Quality Measures Needed for In-Home Care
Quality measures for in-home healthcare should reflect the needs of the population being treated.
A large proportion of elderly adults are homebound, or have limitations that make it difficult to leave their homes to go grocery shopping or even receive needed medical care.
Elderly adults often have difficulties in receiving proper medical care, and some forgo the care altogether. These patients often have poor disease control, and rely heavily on caregivers for assistance, according to a new report from the Commonwealth Fund.
These patients have even more difficulties when receiving emergency care services at a hospital since the providers are unfamiliar with their conditions. These patients may receive fragmented follow-up care, which could lead to additional hospital admissions.
Better addressing the needs of this population has proven difficult for providers and insurers. Identifying this population and applying appropriate risk management strategies could potentially lower healthcare costs and improve patient outcomes.

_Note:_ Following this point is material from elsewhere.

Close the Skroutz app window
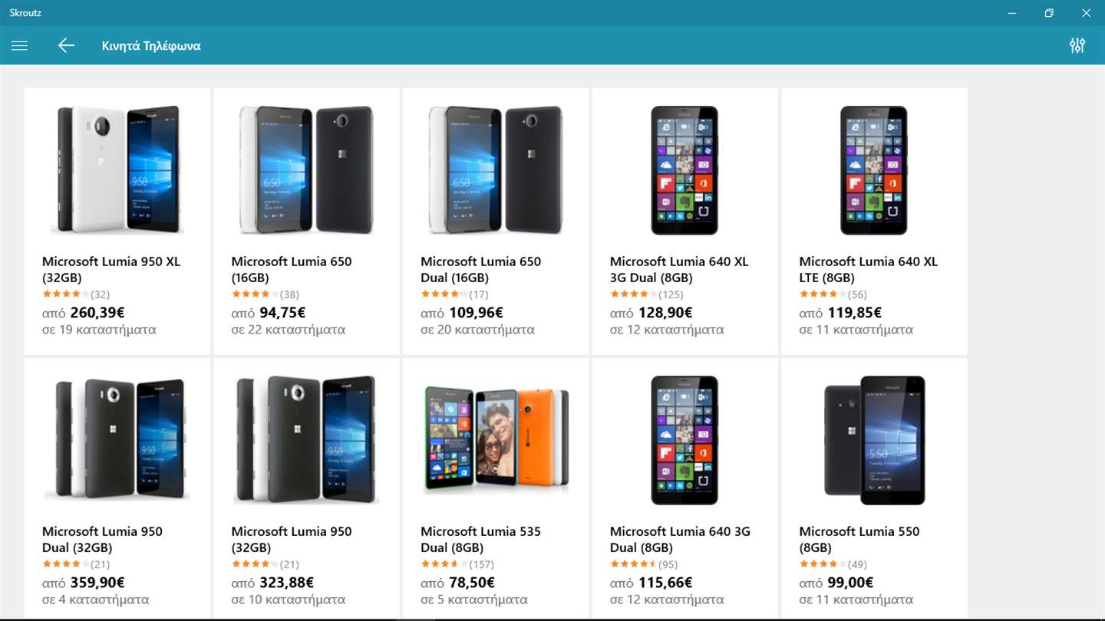 [1086, 12]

Recent studies have suggested that these patients are more likely to be African Americans, insured through Medicaid, unmarried, and have extremely limited mobility. These patients are also more likely to have little education, poor health, symptoms or dementia or depression, and have been hospitalized in the previous 12 months, according to the report.
Homebound patients have expressed the need for assistance with day-to-day living, as well as the need for rest and support for the caregiver. Patients also said that affordable home-based medical care was also something that could reduce hospital visits, and provide them with peace of mind.

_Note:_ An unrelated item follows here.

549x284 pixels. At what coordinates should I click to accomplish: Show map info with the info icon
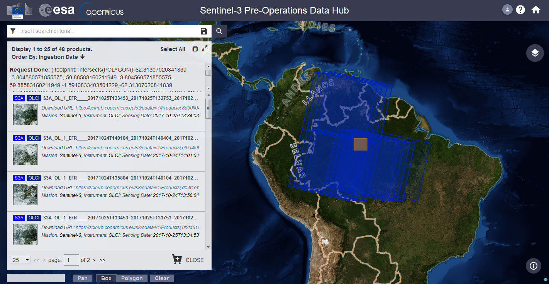point(534,266)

To better assist these patients, health systems have begun creating in-home primary or palliative care initiatives, according to the article. These models are largely based on the Independence at Home Demonstration from the US Centers for Medicare and Medicaid Services, which shows that home-based primary care saves money.

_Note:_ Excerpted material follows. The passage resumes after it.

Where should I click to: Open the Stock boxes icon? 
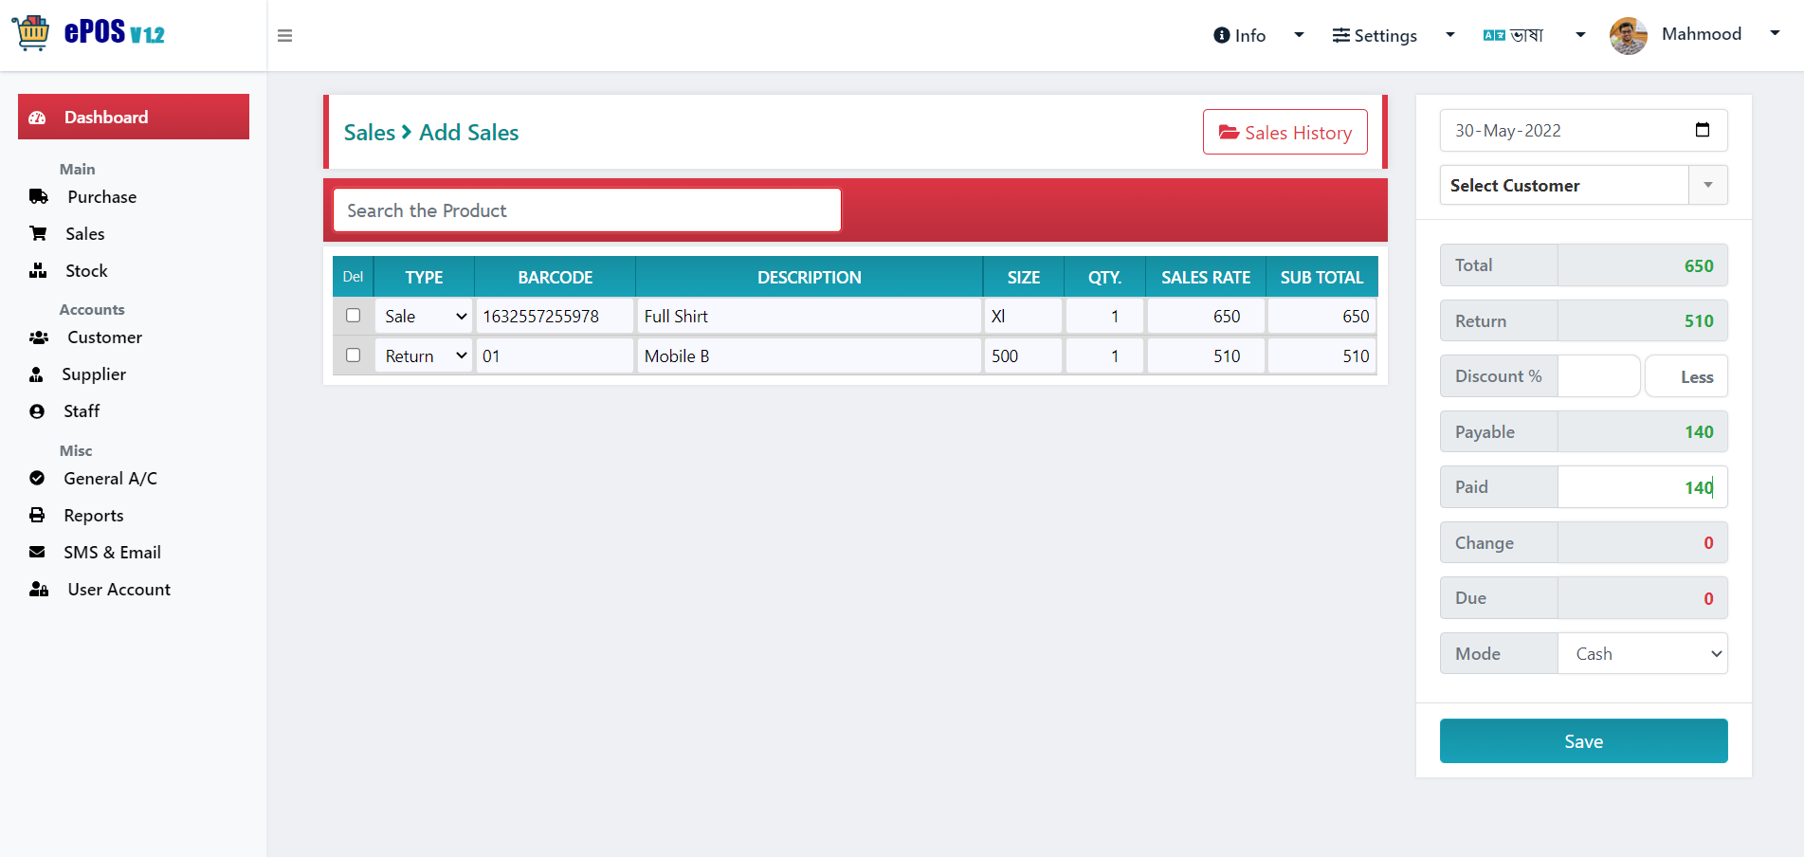[38, 270]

However, quality measures are needed to determine the value of these programs, and ensure that patients are receiving the most beneficial treatments. Currently, strict quality measures for this care do not exist.
Quality measures are typically focused on services received at clinics, and other care facilities. These measures may be harmful for homebound patients with limited mobility.
Common primary care quality measures, such as cancer screening, lipid monitoring, and blood glucose control, offer insignificant benefits for patients, according to the study. In these patients, strict blood glucose control can result in low levels and falls, which could result in higher resource utilization and unnecessary costs.
Implementing current quality measures to homebound elderly adults could also result in harm stemming from over-testing and overtreatment of conditions.
Quality measures created specifically for this population should align their treatment goals and needs to ensure that they are receiving proper care, and home health aides are receiving proper compensation, the article concluded.